(Dataset extract)
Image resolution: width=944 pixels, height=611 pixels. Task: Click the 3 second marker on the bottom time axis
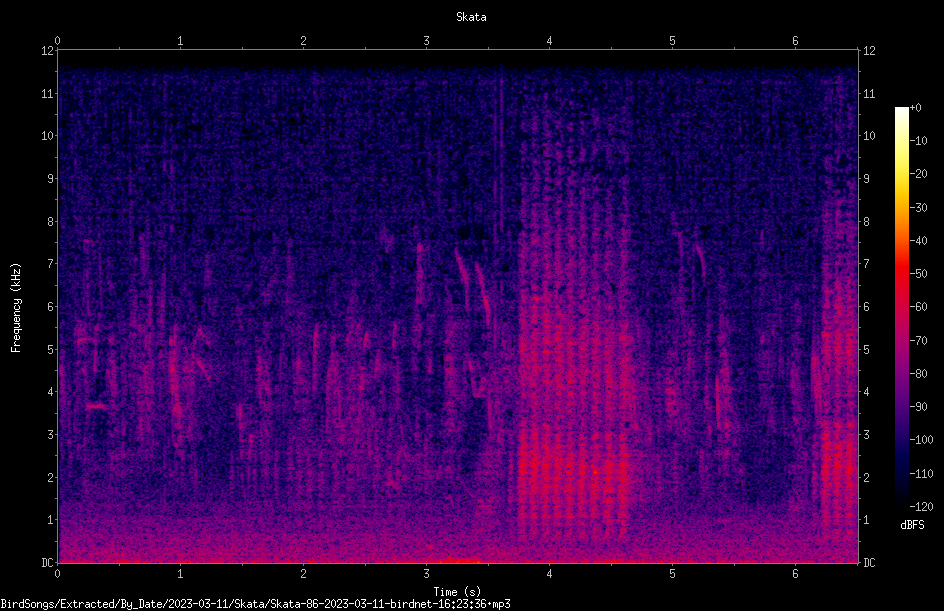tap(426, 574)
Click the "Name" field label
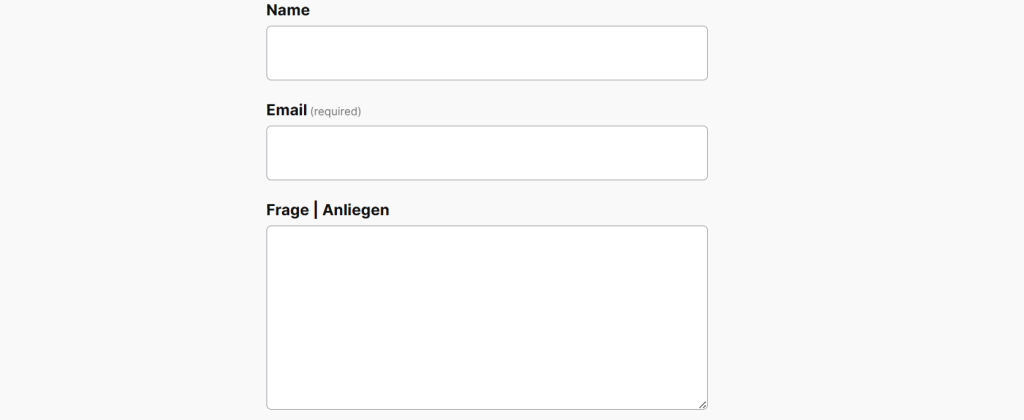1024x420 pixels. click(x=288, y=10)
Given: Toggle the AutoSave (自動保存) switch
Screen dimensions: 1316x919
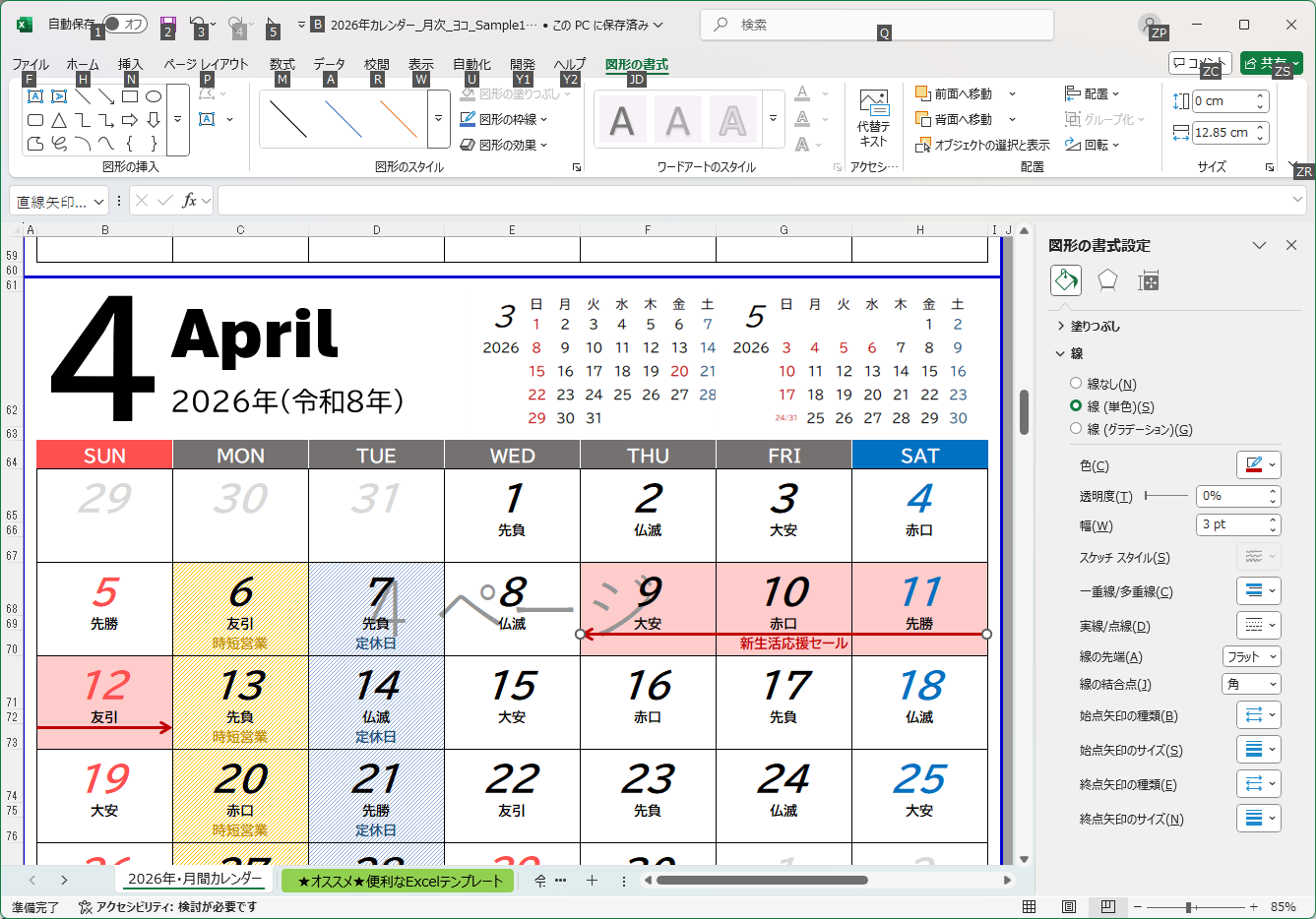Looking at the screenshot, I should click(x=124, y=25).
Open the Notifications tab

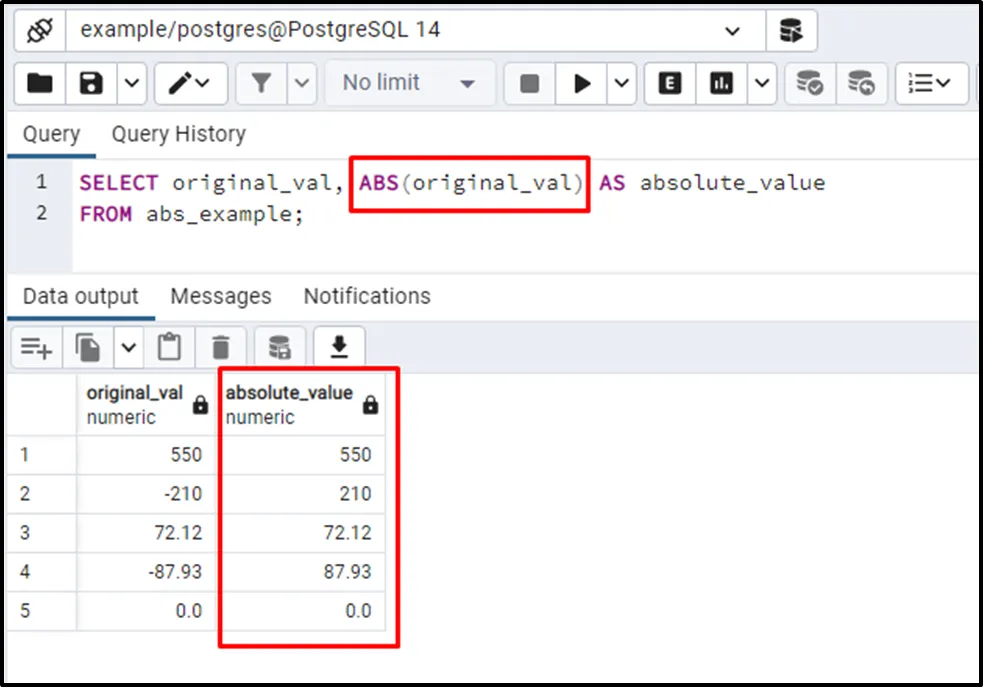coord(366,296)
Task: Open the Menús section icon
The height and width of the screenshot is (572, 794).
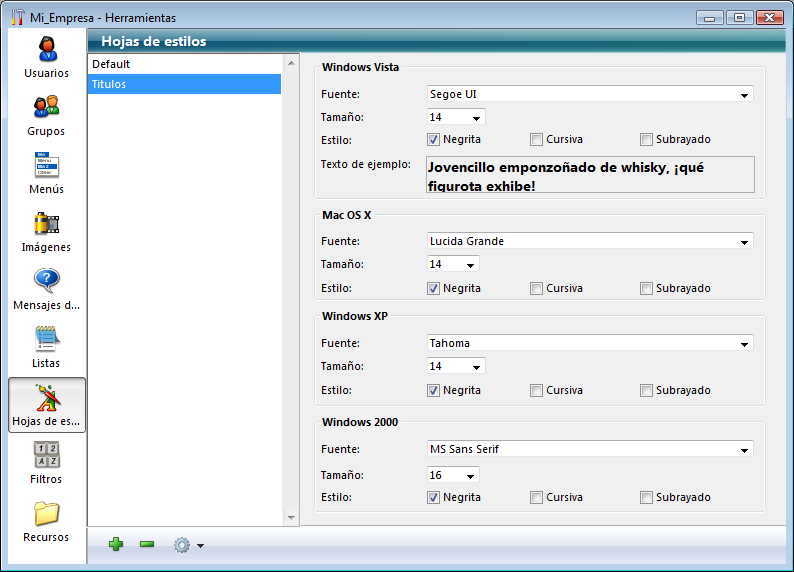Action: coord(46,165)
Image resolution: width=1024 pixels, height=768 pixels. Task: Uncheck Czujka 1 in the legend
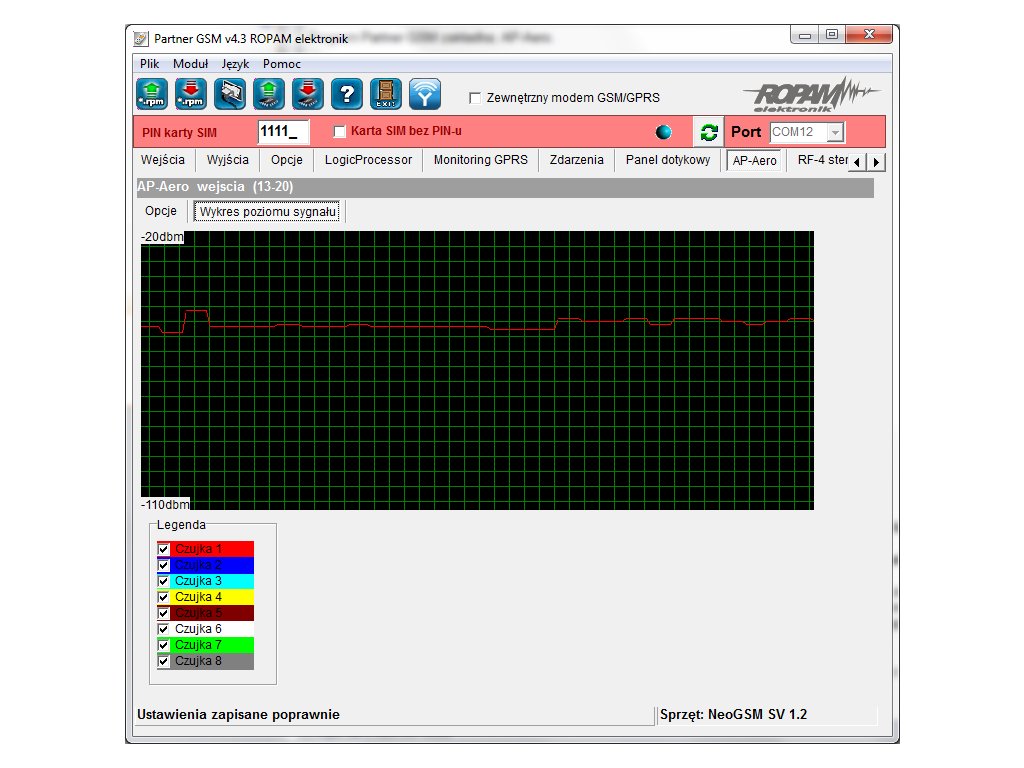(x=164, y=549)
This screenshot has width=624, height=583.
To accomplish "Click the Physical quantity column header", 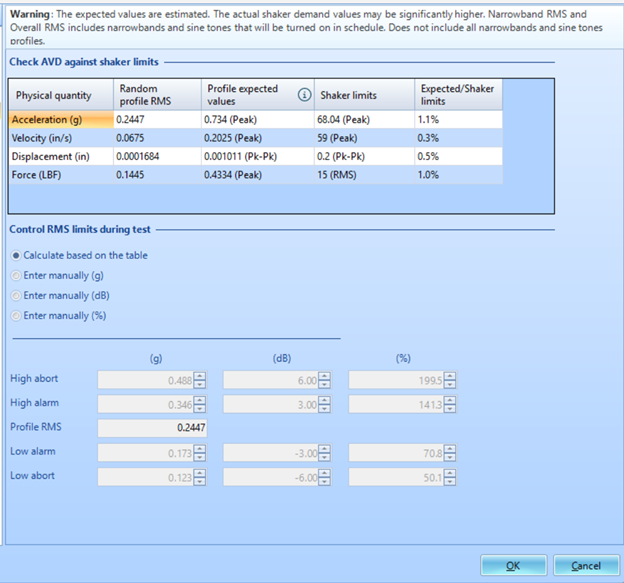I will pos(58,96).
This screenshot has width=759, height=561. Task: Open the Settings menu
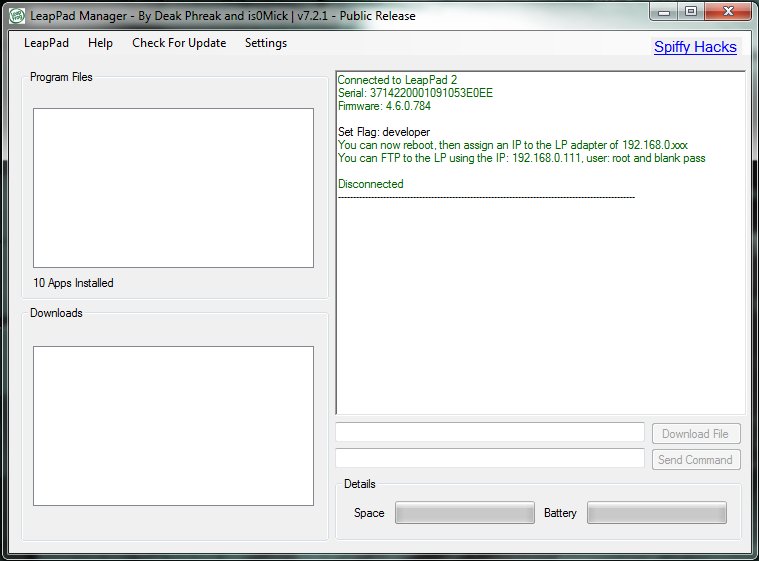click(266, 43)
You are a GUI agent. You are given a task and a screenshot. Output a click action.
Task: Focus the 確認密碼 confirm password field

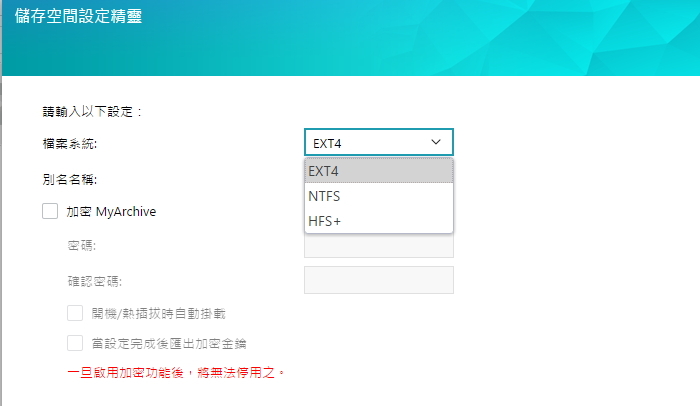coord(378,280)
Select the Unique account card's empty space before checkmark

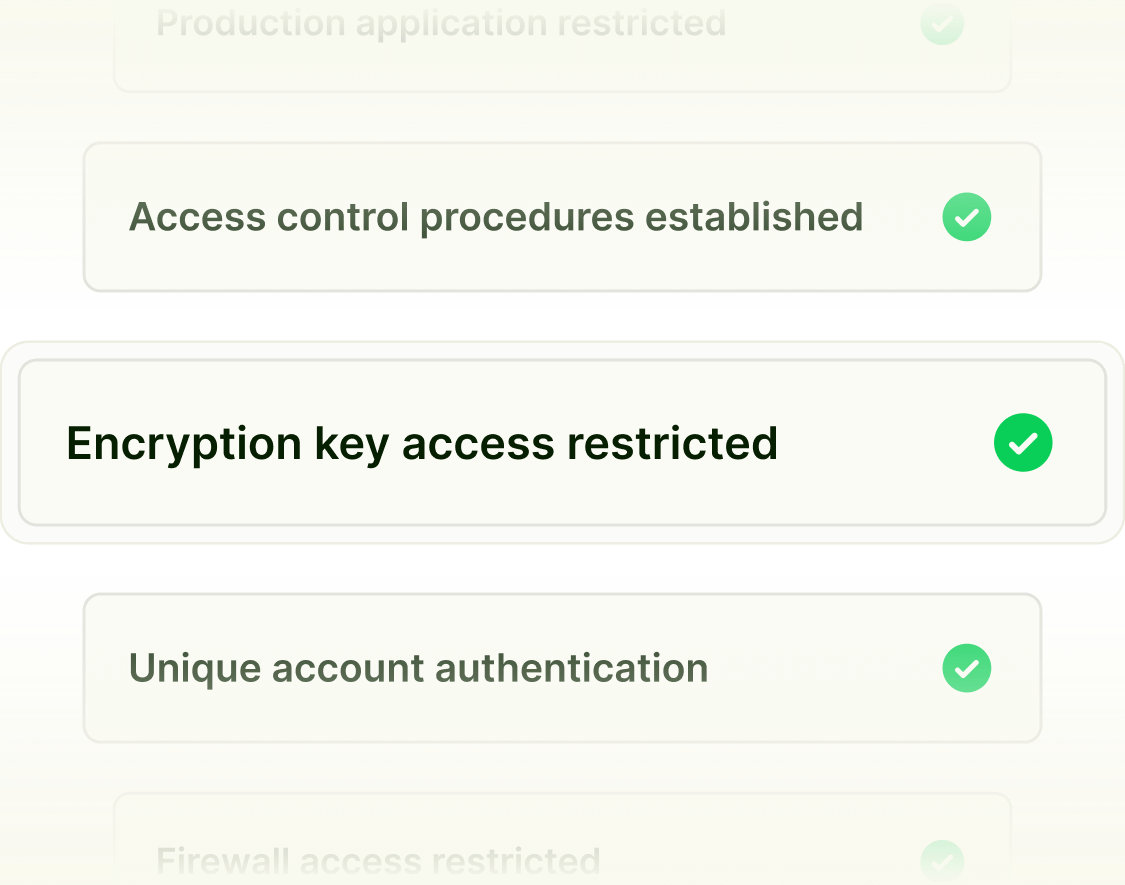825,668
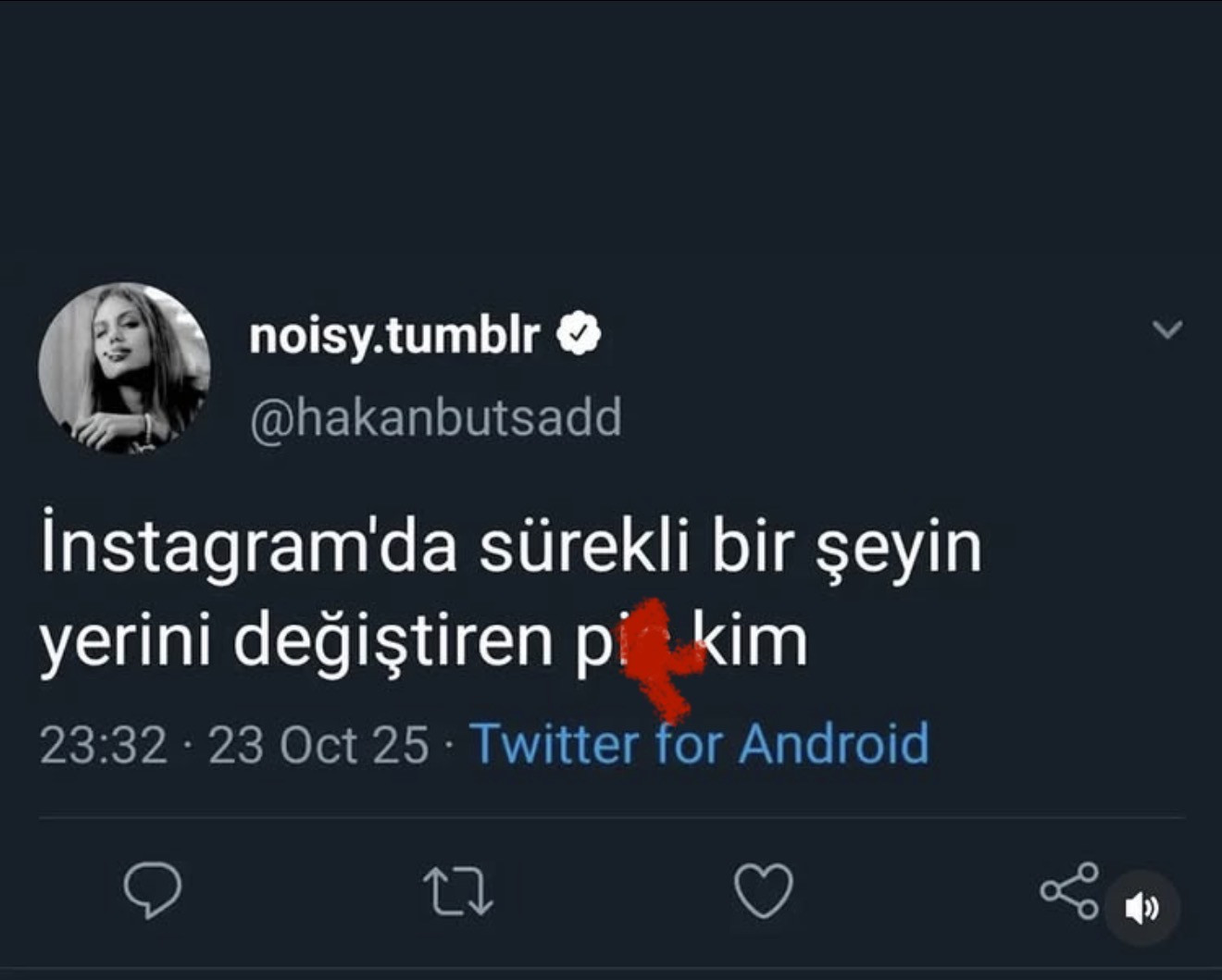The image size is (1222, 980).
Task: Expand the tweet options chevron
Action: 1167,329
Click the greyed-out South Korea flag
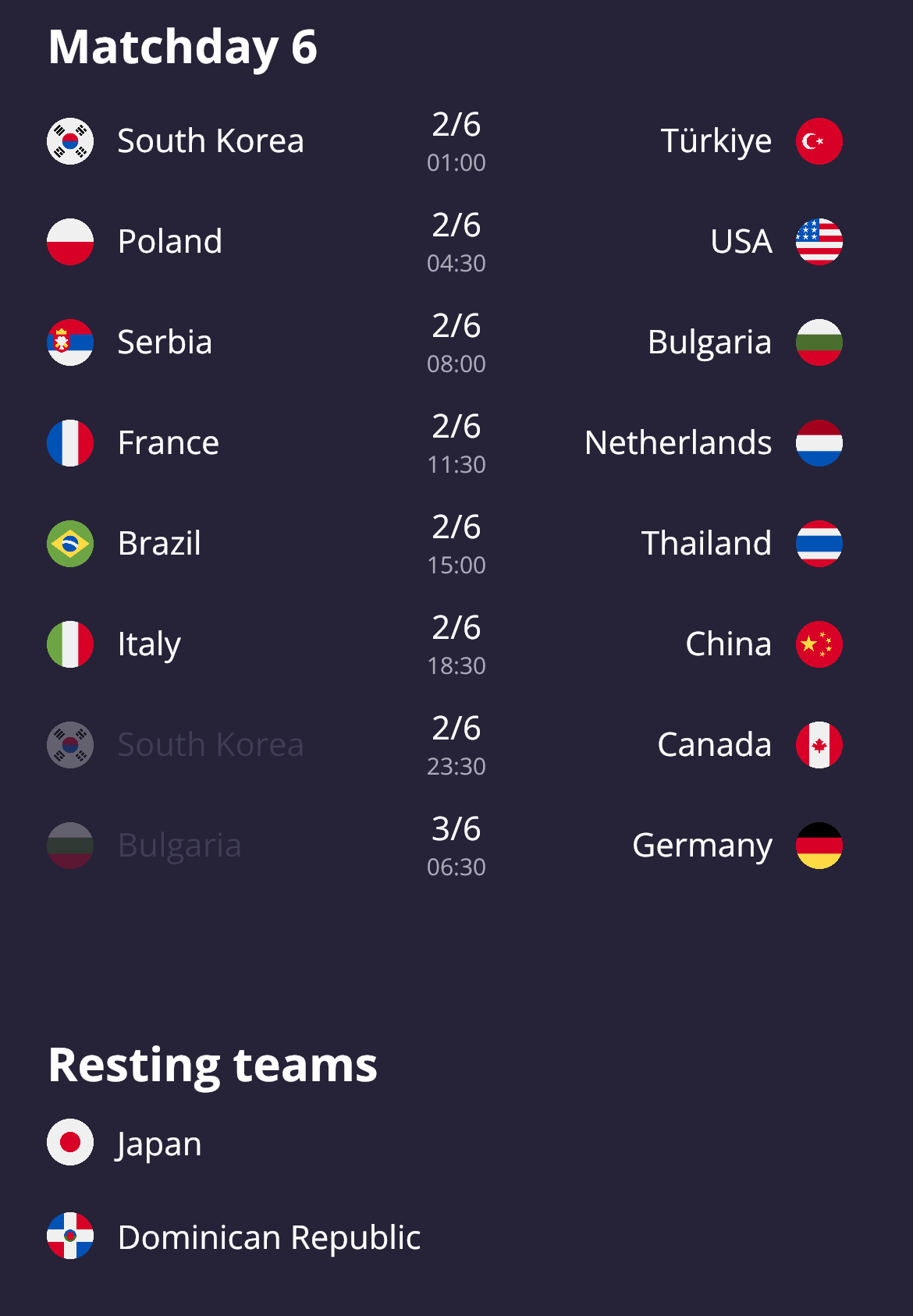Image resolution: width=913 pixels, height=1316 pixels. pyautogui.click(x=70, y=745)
(End Dataset extract)
▸ **What is required**
In the reply, give again exactly the lines from the beginning of the entries above through the line with "Given: Toggle the AutoSave (自動保存) switch"; pictures stay out.

▸ **Solution for this exercise**
Image resolution: width=944 pixels, height=611 pixels. Task: Click the 3 second marker on the bottom time axis
tap(426, 574)
Click the "Name" field label
1024x420 pixels. click(x=288, y=10)
Given: Toggle the AutoSave (自動保存) switch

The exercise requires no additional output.